The problem is, most people will then rid their own purchased eBooks of DRM by downloading a cracked copy from somewhere, and if someone accuses them of copyright violation, they'll trot out their purchased copy as proof that they do have a license for the content. Whether that will hold up in court is anybody's guess, but at least ethically, they'll be in the right to do so.

The bigger problem with that is that the strength of the DRM then draws people to illegal download sites, which makes them statistically more likely to download pirated content that they don't legally own. Thus, even hypothetically near-perfect DRM tends to encourage piracy rather than diminish it, and diminish sales rather than increase it.


Quote:
Finally, if the decryption is done within the Trusted Execution Environment itself (rather than just the key store being decrypted there), then no part of the decryption takes place in the "normal world" reading app.

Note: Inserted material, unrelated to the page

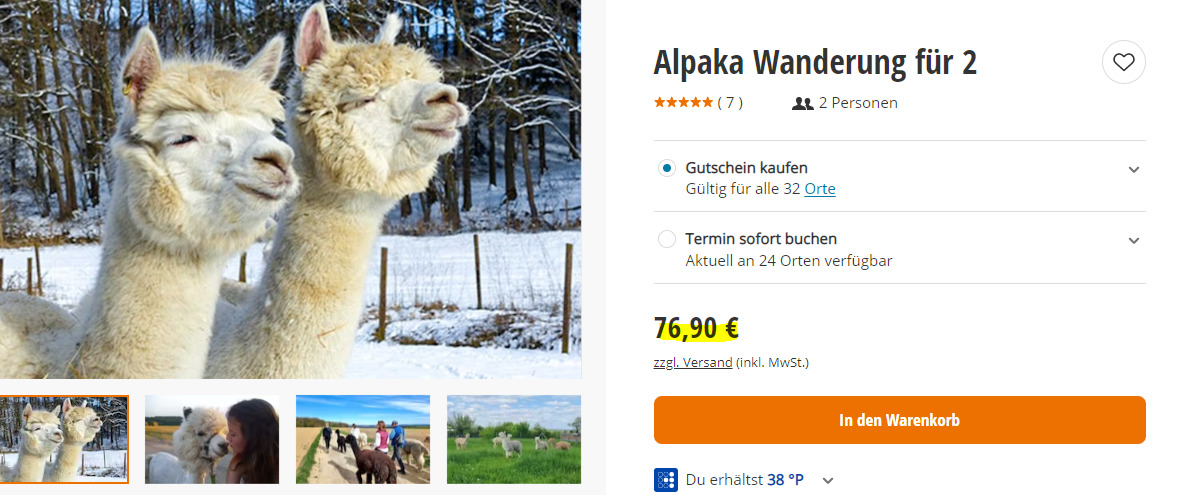This screenshot has width=1190, height=495.
Task: Select the Termin sofort buchen radio option
Action: tap(666, 239)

So, the warez binary you will be left with won't decrypt anything.
Ah. You're talking about running the entire book reading app inside the TEE. There's little question about whether that scheme would eventually be cracked, though it would be more difficult.

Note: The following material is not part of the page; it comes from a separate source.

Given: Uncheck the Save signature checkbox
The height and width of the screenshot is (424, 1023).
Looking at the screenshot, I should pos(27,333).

One possible attack involves debuggers. After all, the folks developing the software have to have a way to debug it, which means there's almost guaranteed to be some means of attaching some sort of debugger to gain access to those protected tools' memory, even if it requires soldering JTAG pins somewhere.

Another possible attack involves modified CPUs with dual-ported RAM and a second core that sniffs the main RAM. It is likely impossible to close that hole.

A third possible attack involves attacking the TEE itself. The purpose of a TEE is to run very simple, minimal software that is robust against attack, for very limited purposes, such as protecting device passcodes and biometrics data. The more complicated the software you run in the TEE, the more impossible it becomes to secure it. Because the entire book reader would run in the TEE, chances are good that any security holes in the main OS would also exist in the TEE, because you'd be importing most of the code. Thus, at that point, your TEE would be no more secure than the rest of the OS, so you'd have people doing all sorts of attacks on it through the content itself, looking for buffer overflows in image parsers, etc.

This, of course, assumes that they would even bother to attack the TEE in the first place, rather than going around it entirely. After all, most consumers demand to have access to their content on computers (even if they don't prefer to consume it there), and DRM is only as secure as the weakest system on which the content is accessible.